EXERCISE OBJECTIVE
Leave the pictures out. Retype exactly the lines below from the one containing "The image size" through the one containing "You are a computer-use", and no others.

PROVIDED MATERIAL

▼▼▼

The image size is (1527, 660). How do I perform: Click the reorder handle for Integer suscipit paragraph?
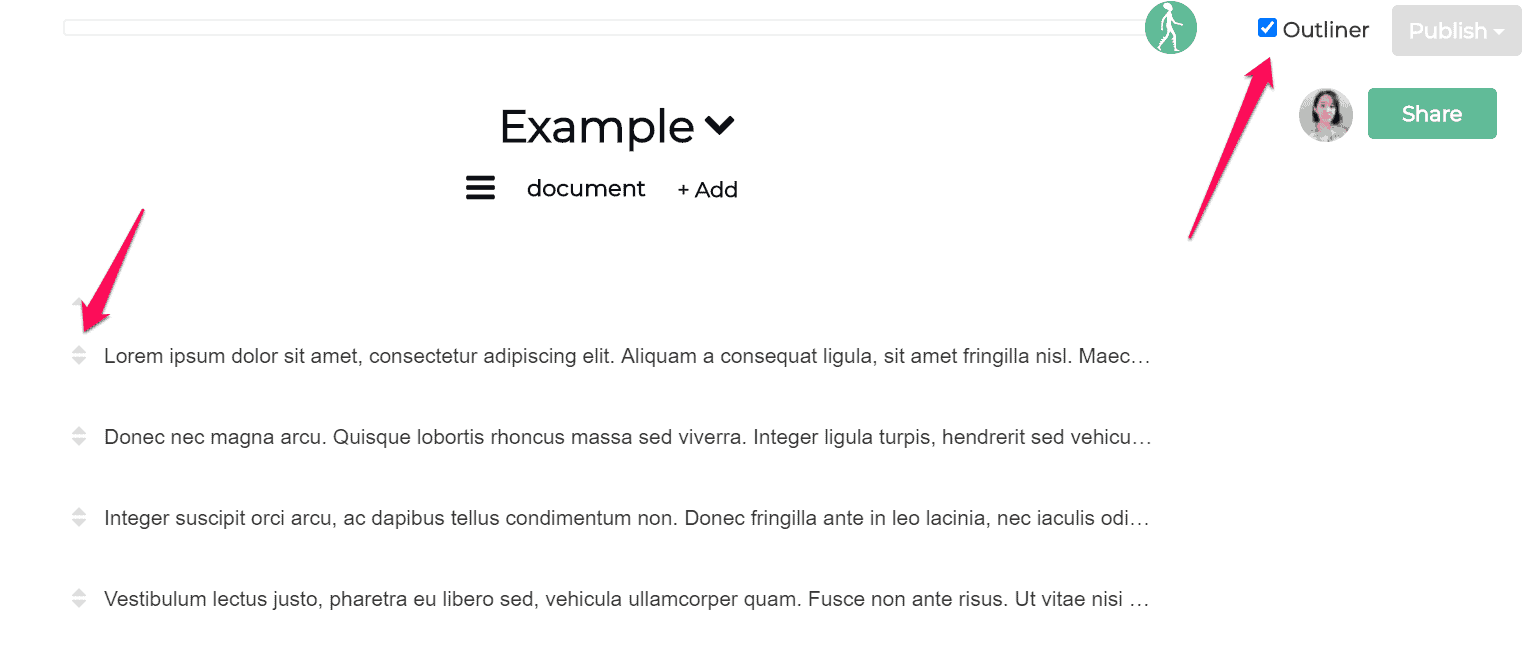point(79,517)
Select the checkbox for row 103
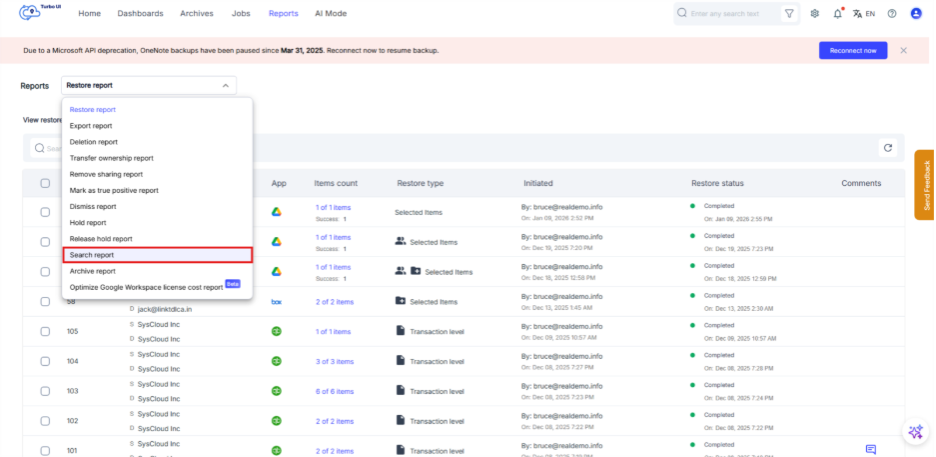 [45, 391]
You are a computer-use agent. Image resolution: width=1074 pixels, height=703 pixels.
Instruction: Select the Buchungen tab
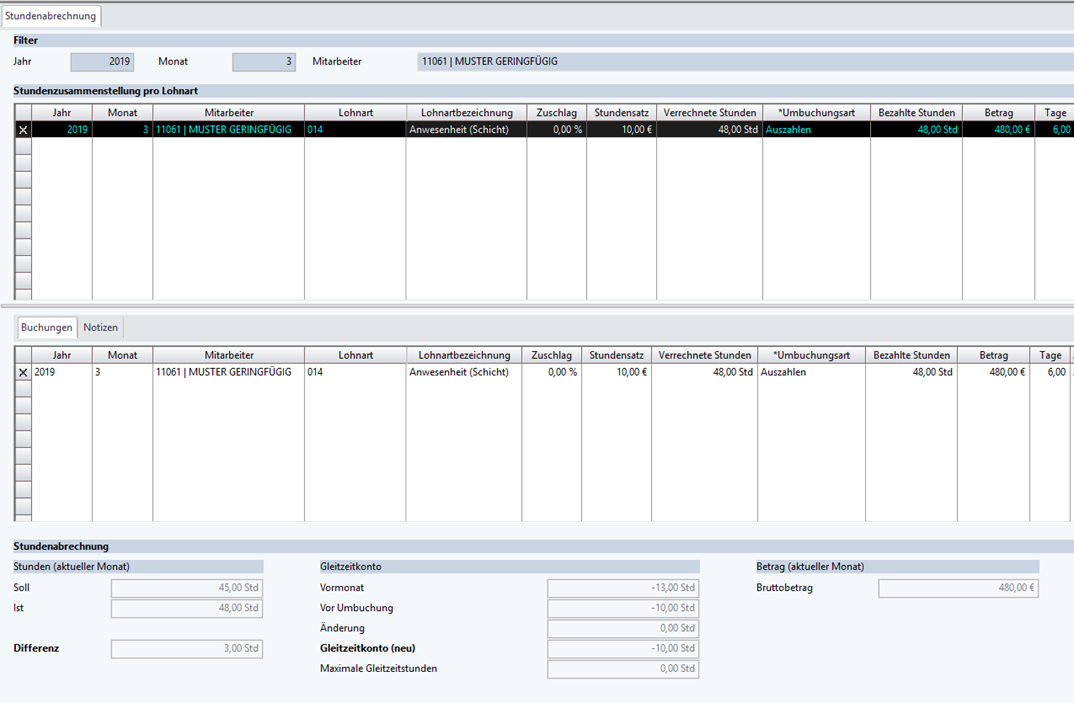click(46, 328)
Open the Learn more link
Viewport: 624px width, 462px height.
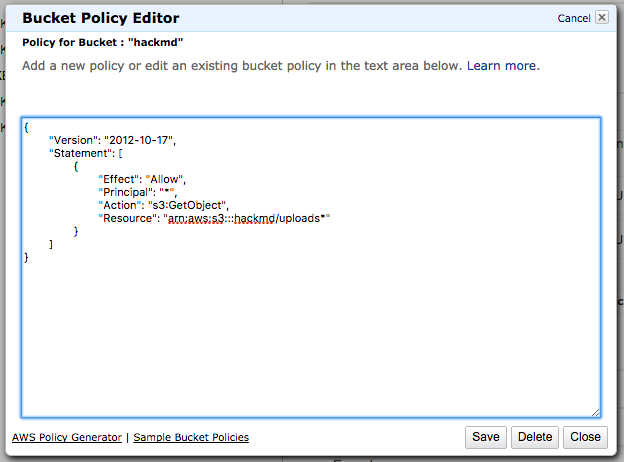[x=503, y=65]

▲▲▲
▼▼▼

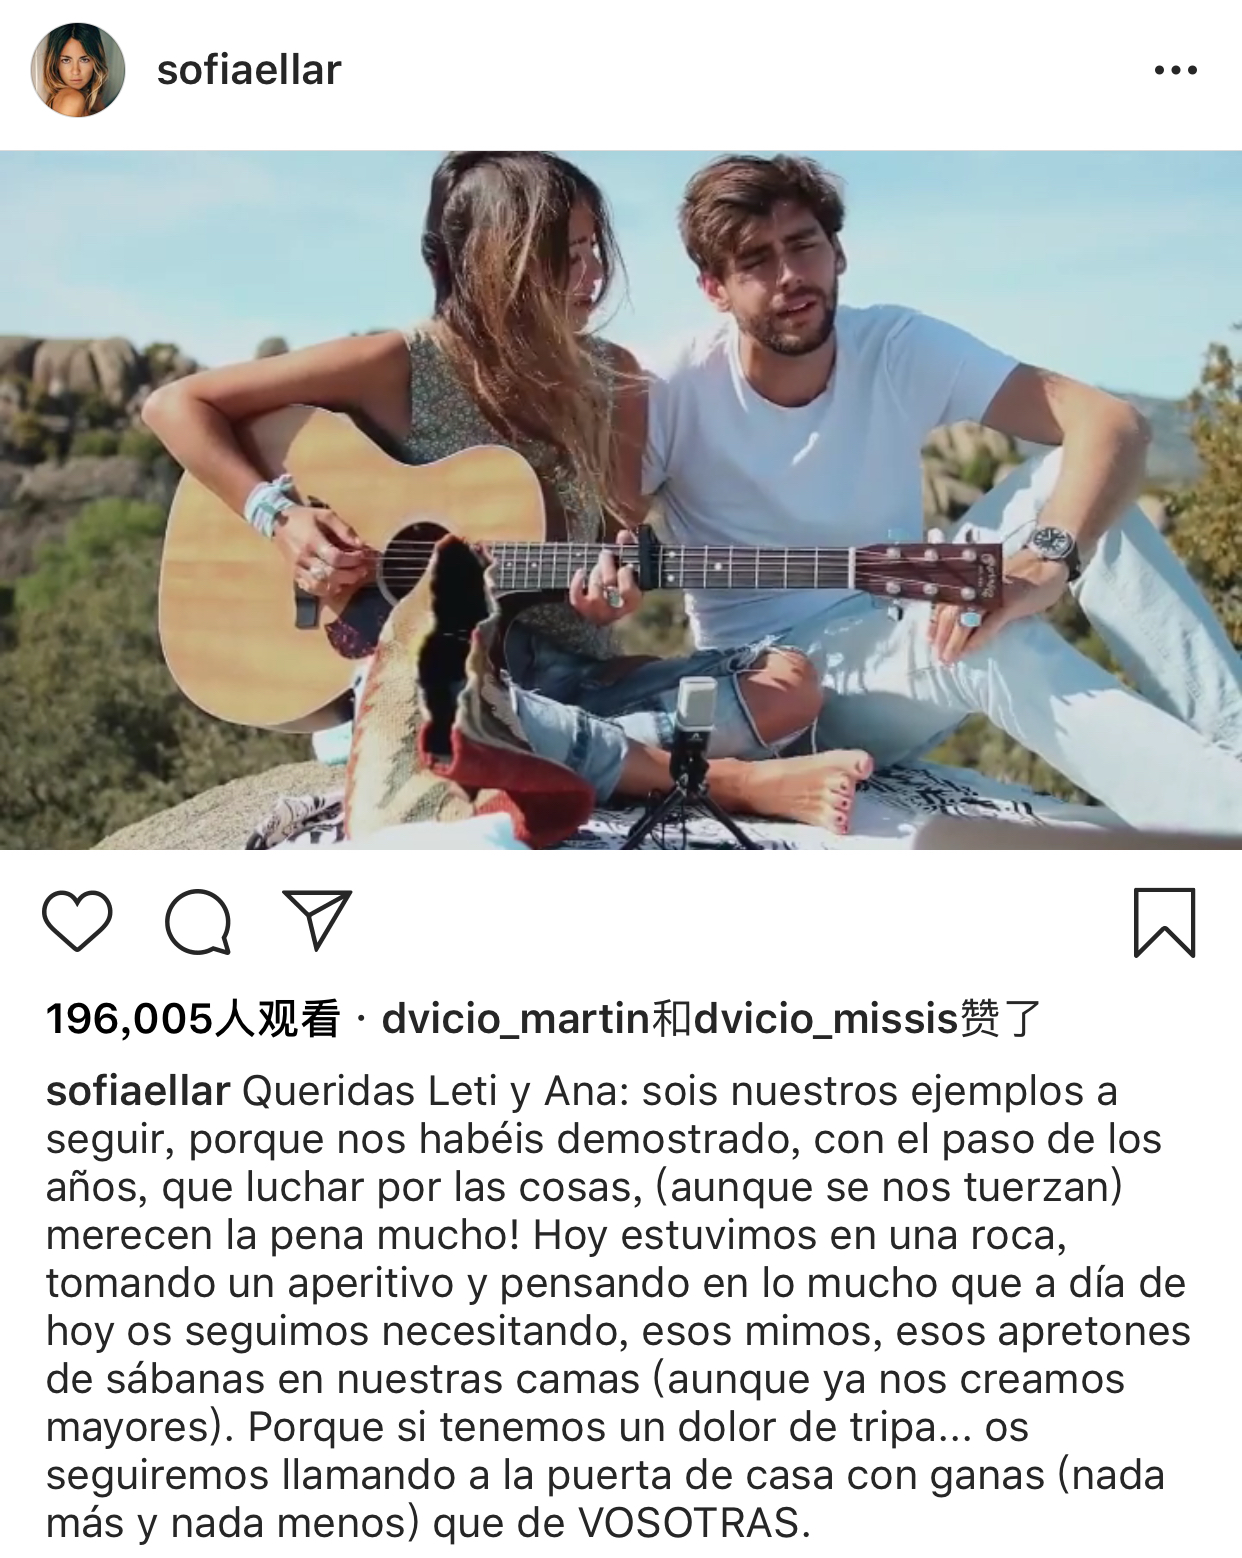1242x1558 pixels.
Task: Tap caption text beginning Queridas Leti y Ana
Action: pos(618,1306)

▲▲▲

FINISHED TASK
The image size is (1527, 660). How do I perform: Click the reorder handle for Integer suscipit paragraph?
point(79,517)
Select the checkbox for row 103
 [45, 391]
You are a computer-use agent. Image resolution: width=1074 pixels, height=703 pixels.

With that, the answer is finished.